Kunal Ojha, June 12, 2007 - 1:55 pm UTC

Thanks Tom!! That was certainly a useful piece of information.


Benchmarking response time for a select query.

Kunal Ojha, June 13, 2007 - 3:34 pm UTC

Hi Tom,
Let me put the problam statement in other way.
What would be the best approach to benchmark the response time for a particular query?
The problem that we generally face is :
Once we have run a query, lets say with approach 1 and recorded the time to be, lets say t1 secs, when we run the query with a second approach, lets say approach 2 we do not know for sure if approach 2 is faster (if it is so) because its the optimum approach or because of the simple reason that data existed from the previous run.
Tom Kyte
June 13, 2007 - 3:38 pm UTC

run query q1 over and over (with many different inputs)
run query q2 over and over (with many different inputs)

discard first couple of observations, and last couple

use the observations in the middle

eg: emulate real life as much as possible.


In general, your goal will be to reduce logical IO by the way (in general, for most queries)

Thanks !

Kunal Ojha, June 13, 2007 - 3:47 pm UTC

Thanks a lot.
Our approach is more or less same as what you suggested.
Discarding the first couple and last couple of test runs is definitely a good idea which we will incorporate !!
Thanks again for such a prompt response !

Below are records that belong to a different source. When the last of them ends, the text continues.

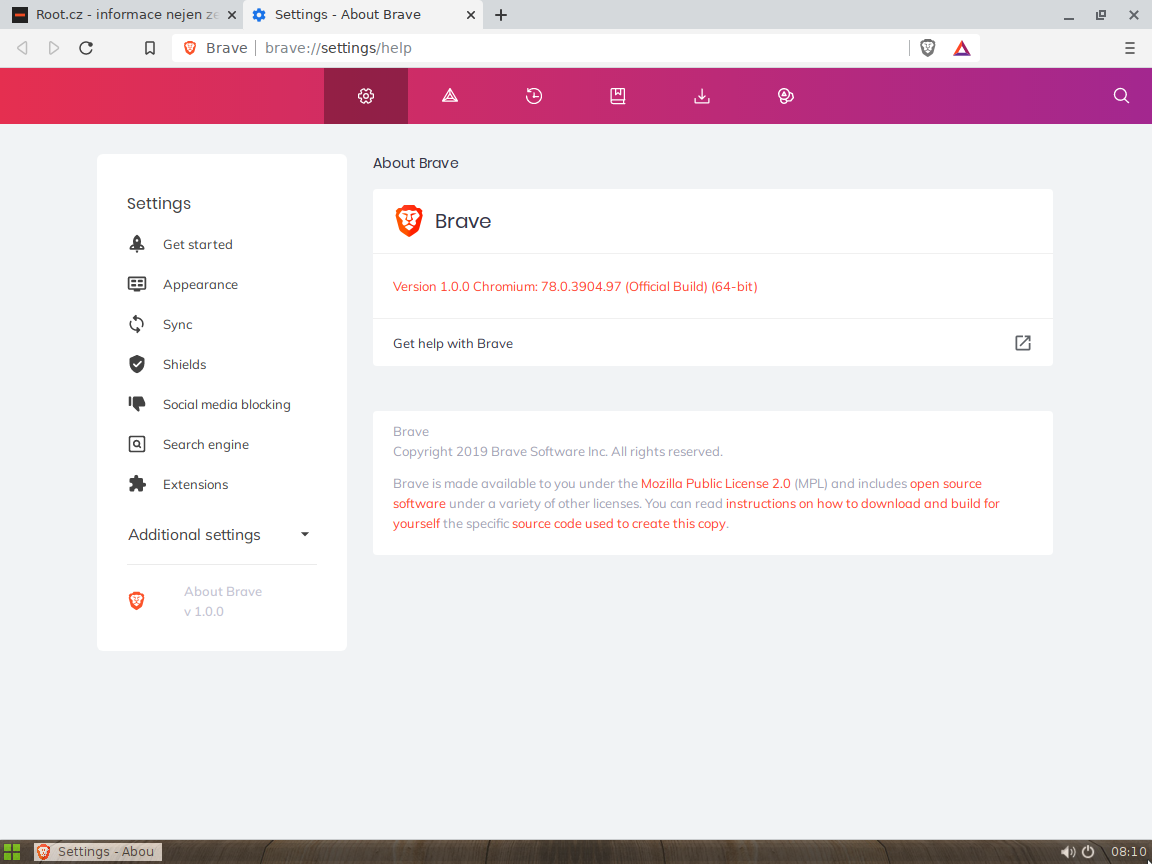Open Brave Shields panel in the address bar
Viewport: 1152px width, 864px height.
click(x=927, y=47)
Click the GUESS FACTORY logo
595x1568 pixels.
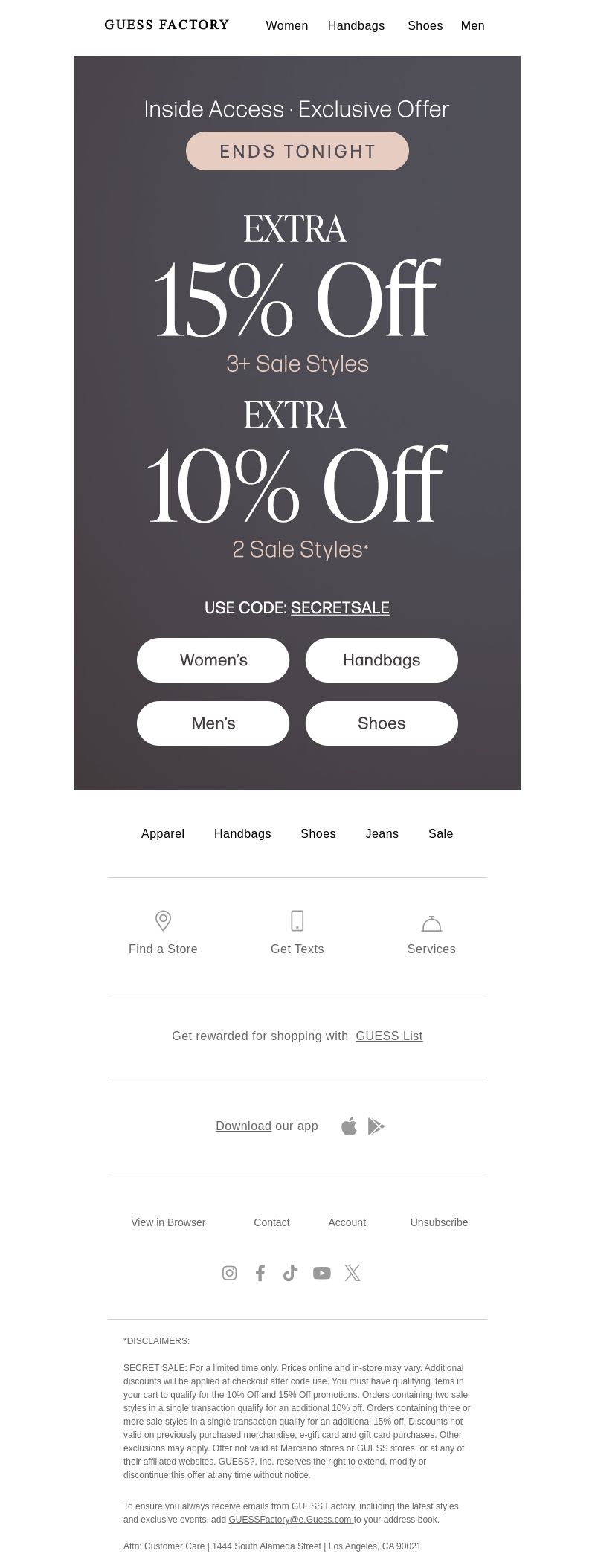pos(167,25)
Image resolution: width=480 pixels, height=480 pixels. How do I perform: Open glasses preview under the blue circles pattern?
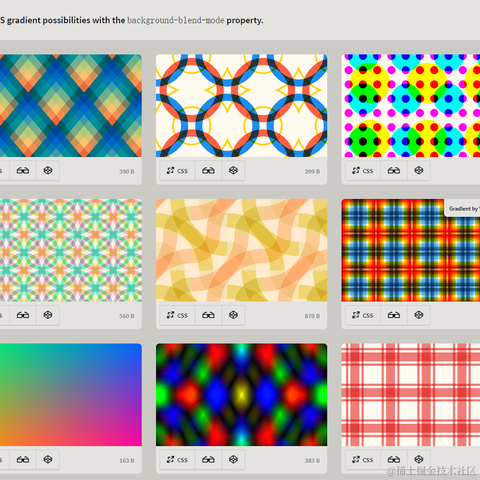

Mirjana, June 14, 2007 - 5:47 am UTC


Ramesh, June 29, 2007 - 1:36 am UTC

But how this works ?
Tom Kyte
July 02, 2007 - 2:08 pm UTC

how WHAT works?

Similar issue...

Manas, May 11, 2012 - 10:49 am UTC

We have a table on which we are executing multiple UPDATES. The script is executed through SQL (sqlplus -S in UNIX) & will be executed once only. Now the script is something like-
UPDATE <<table1>>
SET <<values1>>
WHERE <<clauses1>>;

UPDATE <<table1>>
SET <<values2>>
WHERE <<clauses2>>;
.
.
.
.
UPDATE <<table1>>
SET <<values500000>>
WHERE <<clauses500000>>;

COMMIT;

Now since we are not using Bind variables in here, I tried setting the CURSOR_SHARING for the session to FORCE. the First run (in which CURSOR_SHARING=FORCE) took almost 26 minutes and the second one (with CURSOR_SHARING=EXACT) took 27 minutes. Also TERMOUT is not set to OFF, can it cause any performance issue?

Or in this case also we should follow the same approach as mentioned above. Take execution time many times and ignore the first and last ones??
Tom Kyte
May 11, 2012 - 11:54 am UTC

you want cursor sharing force for this - not to make this job run faster - but to NOT WIPE OUT your entire shared pool - killing future performance.

printing to the screen could be an issue - sure, it adds to the elapsed time.

But I'd look at the process that causes me to do something so very very bad - and fix that.

I would want

a) a file with the "key" and the new values
b) create an external table on that
c) use merge to merge the external table into the existing table

bam, done, one sql statement, probably a few seconds. You are spending more time parsing sql than you are executing it here.